Ten years after this bloody deception of the world carried out by the United States, United Kingdom and smaller allies continue to threaten the future generations of Iraqis due to the birth defects of its infants. The country is divided as it never was under Saddam Hussein, however bad a dictator he may have been. The Jews and Christians who m were able to live in peace under Saddam, have been forced to flee for safety to other lands, or are confined to ever shrinking habitats and under constant threat, as the Sunni–Shia sectarian violence rages, and Prime Minister Nouri-al-Maliki – the chosen harbinger of democracy, is ruling with increasing authoritarian power and getting much closer to Iran than Obama and the US would like today.

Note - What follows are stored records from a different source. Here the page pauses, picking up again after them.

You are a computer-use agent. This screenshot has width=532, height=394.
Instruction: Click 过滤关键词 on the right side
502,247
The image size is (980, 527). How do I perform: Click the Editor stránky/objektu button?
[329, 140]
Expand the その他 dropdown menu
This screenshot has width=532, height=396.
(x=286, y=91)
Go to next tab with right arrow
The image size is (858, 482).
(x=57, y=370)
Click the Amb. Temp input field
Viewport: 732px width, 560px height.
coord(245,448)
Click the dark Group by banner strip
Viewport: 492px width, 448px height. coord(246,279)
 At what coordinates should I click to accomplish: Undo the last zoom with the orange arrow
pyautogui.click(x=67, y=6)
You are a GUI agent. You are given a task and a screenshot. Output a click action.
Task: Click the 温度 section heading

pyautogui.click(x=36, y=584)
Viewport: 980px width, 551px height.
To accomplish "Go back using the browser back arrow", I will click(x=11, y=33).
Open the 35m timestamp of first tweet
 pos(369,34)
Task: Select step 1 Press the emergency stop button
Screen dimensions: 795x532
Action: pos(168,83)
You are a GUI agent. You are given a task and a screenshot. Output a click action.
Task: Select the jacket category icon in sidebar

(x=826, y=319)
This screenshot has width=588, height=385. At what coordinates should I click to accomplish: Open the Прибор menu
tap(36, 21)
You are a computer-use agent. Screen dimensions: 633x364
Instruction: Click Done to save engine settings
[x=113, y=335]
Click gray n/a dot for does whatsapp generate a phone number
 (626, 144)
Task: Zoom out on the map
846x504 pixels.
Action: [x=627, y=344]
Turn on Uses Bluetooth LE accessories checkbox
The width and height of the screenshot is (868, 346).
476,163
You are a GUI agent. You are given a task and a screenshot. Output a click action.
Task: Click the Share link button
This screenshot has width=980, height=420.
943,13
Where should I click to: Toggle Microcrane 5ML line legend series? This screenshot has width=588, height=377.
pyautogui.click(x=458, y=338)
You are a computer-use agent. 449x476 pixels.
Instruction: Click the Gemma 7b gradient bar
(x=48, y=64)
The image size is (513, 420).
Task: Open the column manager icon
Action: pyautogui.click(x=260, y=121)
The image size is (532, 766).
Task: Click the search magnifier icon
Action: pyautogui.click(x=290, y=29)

As the HP said: “In December of 2011, as the last combat troops were being brought home from Iraq, President Obama stood at Fort Bragg and declared, “The war in Iraq will soon belong to history.” That may be true, but it’s vital that our accounting of the failures that led to this tragedy not be relegated to the past. Does President Bush, while painting his pictures in Texas, ever look back and assess the worst decision of his presidency (and that’s a pretty high bar)? It seems doubtful, but that doesn’t mean the rest of us shouldn’t.”

When will the rest of the world call for the accountability of the United States, the United Kingdom and their allies for all the atrocities committed in Iraq from March 2003, and when will there be any inquiry into their violation of human rights and humanitarian law and values in this war of lies, deception, robbery and suffering of the Iraqi people today and in the years to come?